Re: [backstage] Google Wave - Too early for consumers

2009-12-03 Thread Matt Hammond
As the banner graphic on Wave points out: its a "preview" - in my  
understanding that means it is not even something they'd consider calling  
a beta.


My gut feeling is that performance issues are as likely to be down to the  
client implementation as the servers - I think I'm noticing gradually  
worse slowdown the longer I use a session in a tab. Also look at your CPU  
usage when, for example, you use the history "playback" function, or open  
a particularly complex or long lived Wave.



Matt

On Wed, 02 Dec 2009 13:15:59 -, Ian Forrester  
 wrote:



Hi All,

I was at Social Media Café Manchester yesterday and there was a session  
about Wave. I and Paul Robertson stated the fact that the "wave" people  
are there seeing isn't wave at all. Its simply a rough cut  
implementation of what's possible with the wave protocol.

* SET OF TASKS:
A. In the Google Wave mailing-list post, what event was Ian Forrester at the day before his message?
B. Carry the Google Wave mailing-list post forward from its final sentence, keeping on with Ian Forrester's message.

* INFORMATION SHOWN:
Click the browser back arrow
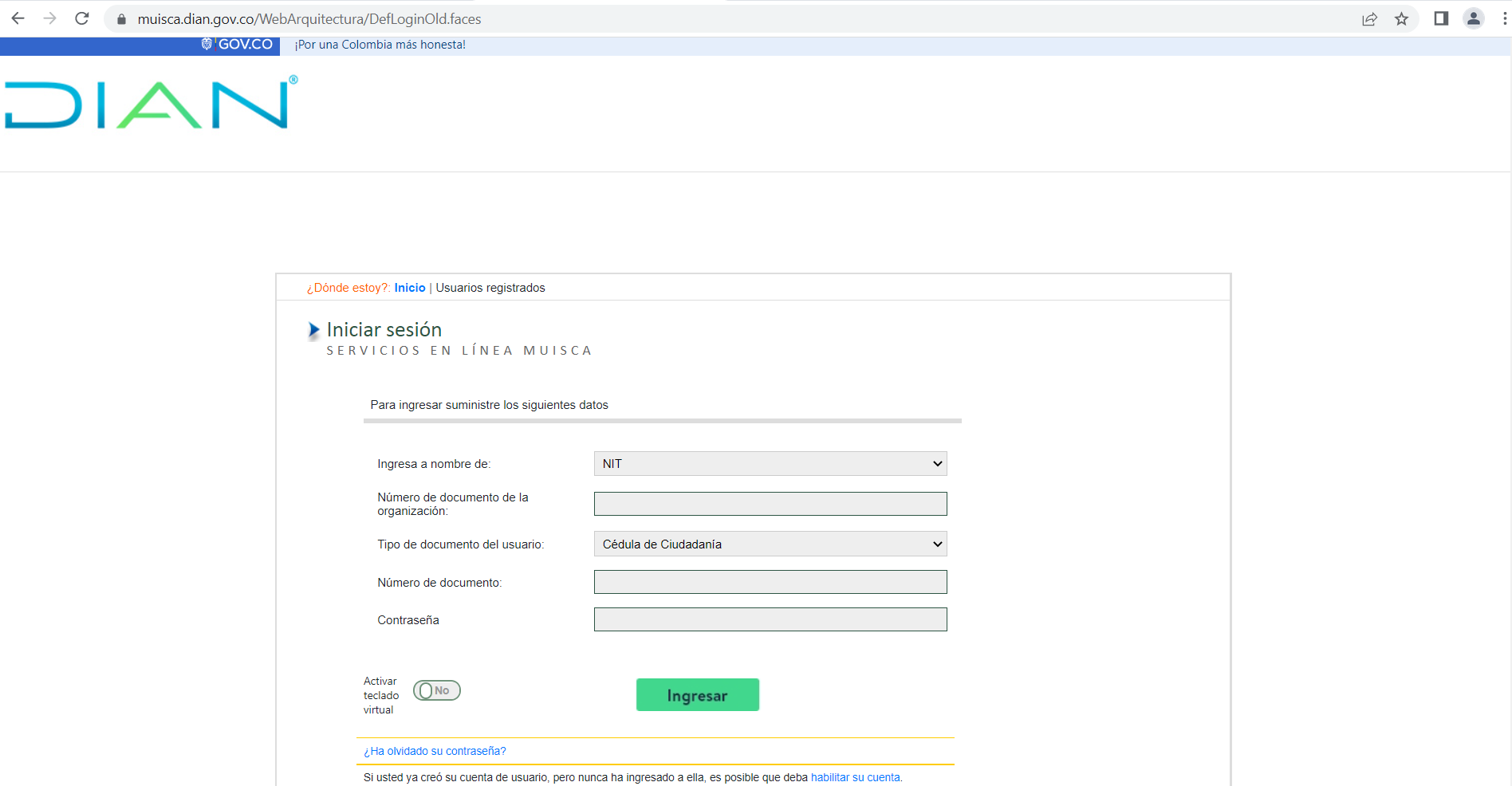 coord(18,18)
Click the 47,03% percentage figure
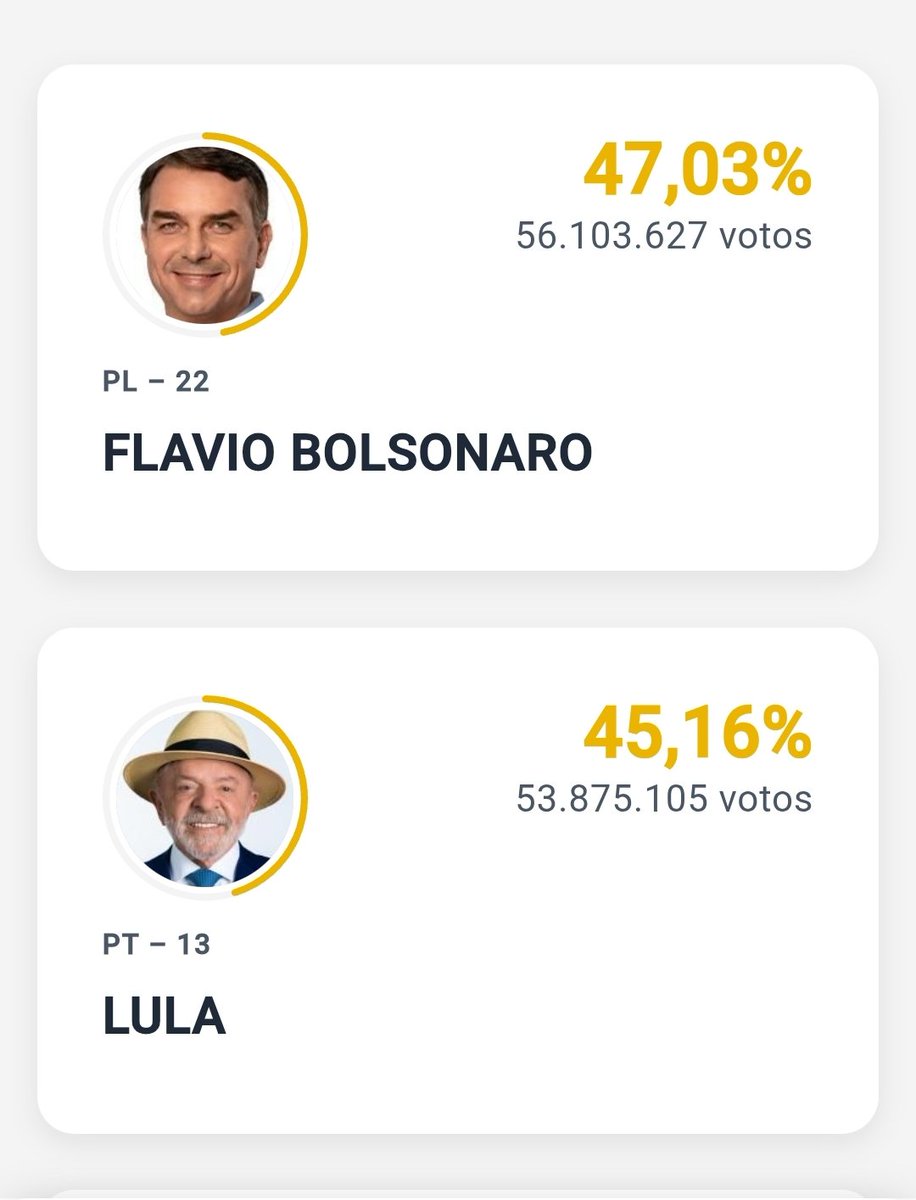 coord(697,171)
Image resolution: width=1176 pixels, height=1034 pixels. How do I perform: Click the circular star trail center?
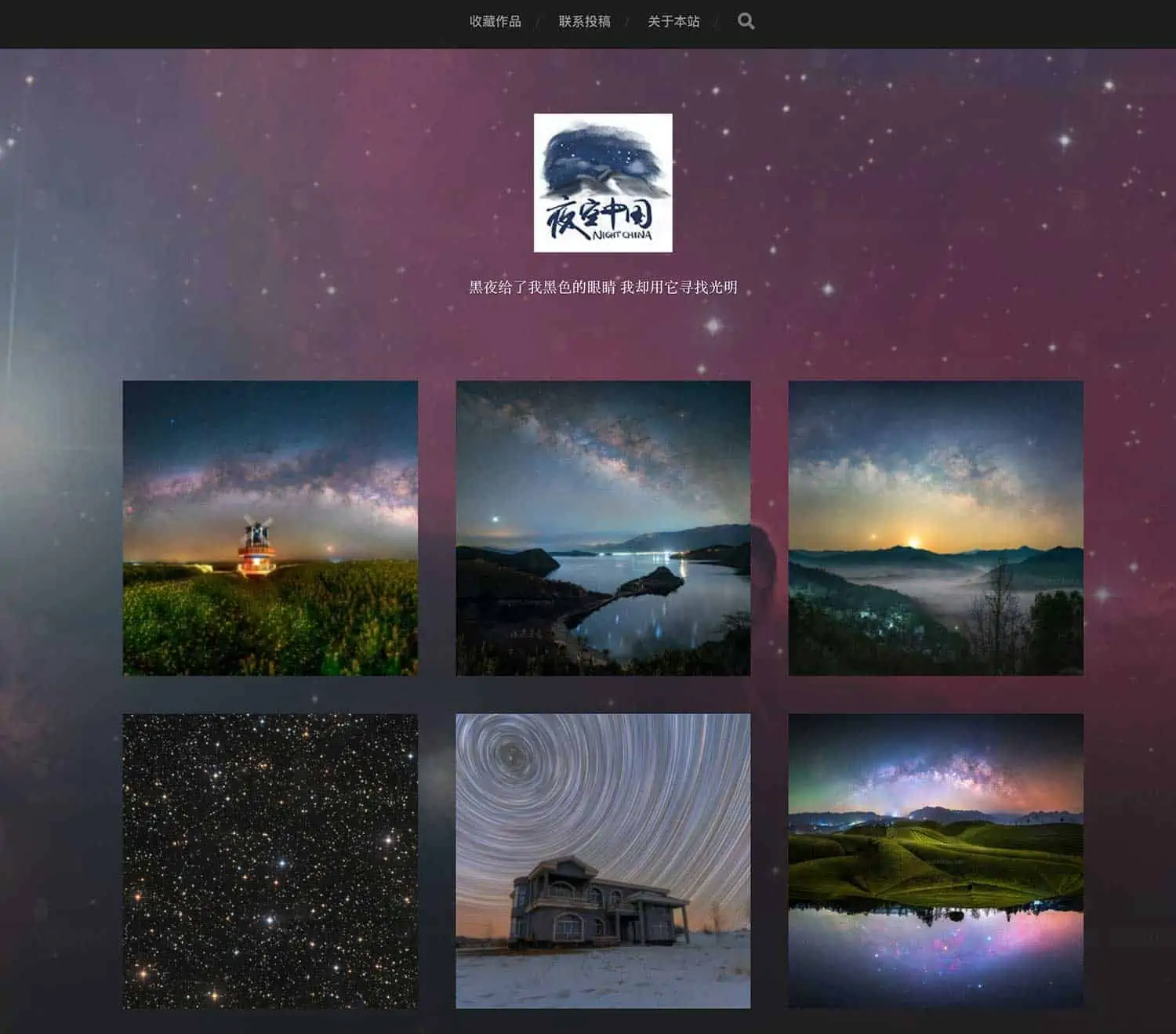click(512, 755)
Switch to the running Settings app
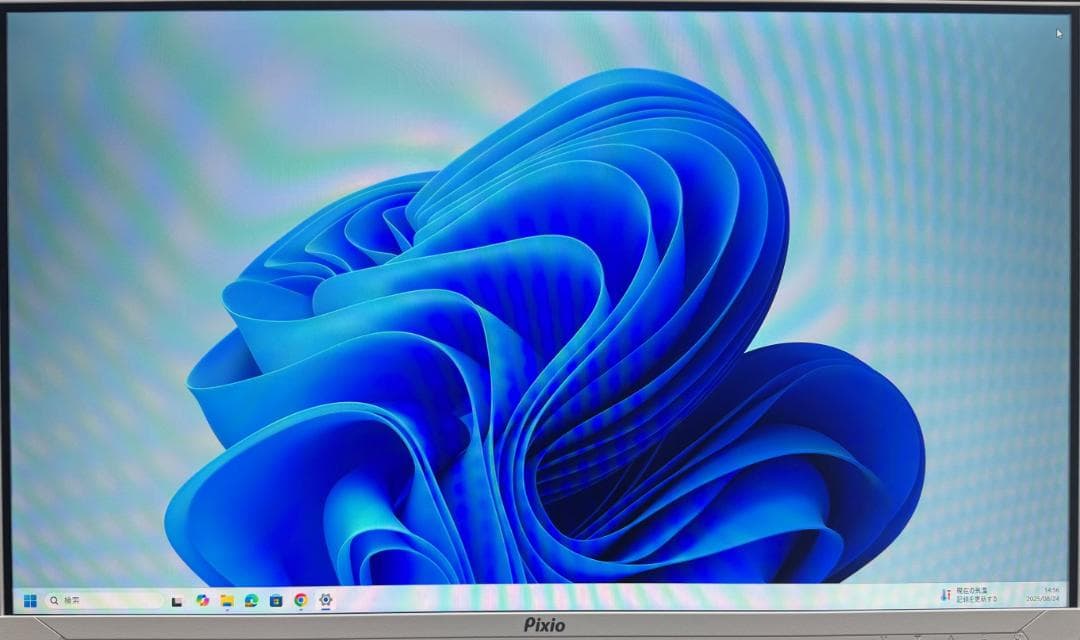Viewport: 1080px width, 640px height. click(x=325, y=600)
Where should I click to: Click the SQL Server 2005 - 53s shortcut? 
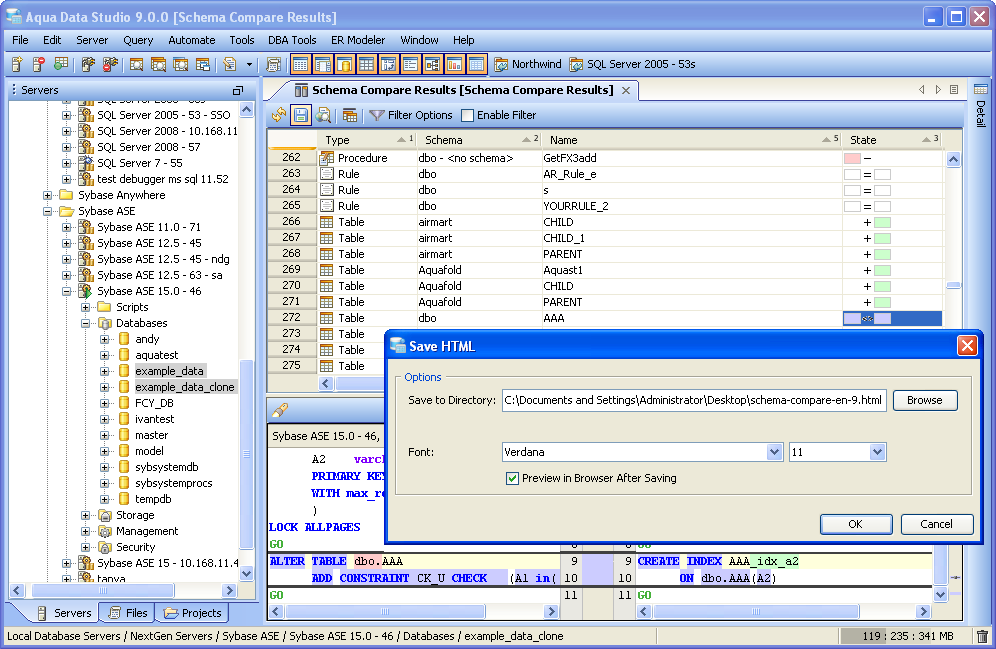(x=632, y=64)
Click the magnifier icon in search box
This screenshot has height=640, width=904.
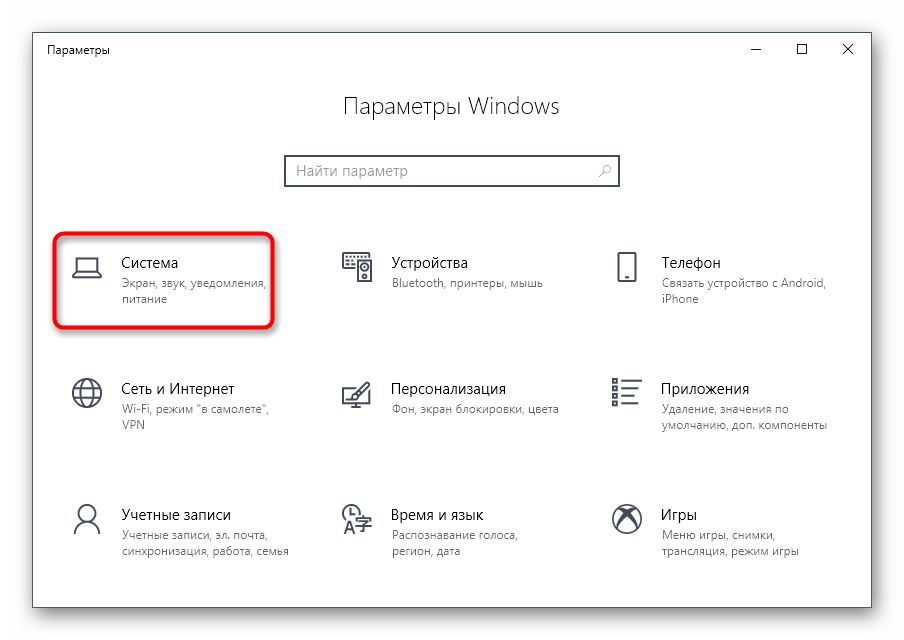tap(605, 171)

* SOLVED TASKS:
A. Social Media Café Manchester.

B.
http://search.twitter.com/search?q=&ands=wave&phrase=&ors=¬s=&tag=smc_mcr&lang=all&from=&to=&ref=&near=&within=15&units=mi&since=2009-11-30&until=2009-12-02&rpp=15


So during the rest of the discussion and reading this -  
http://orchard.co.uk/Blog/Google-Wave-much-maligned-but-missunderstood-128.aspx,  
I'm wondered if Google had put out wave too early for consumers?


What do others think?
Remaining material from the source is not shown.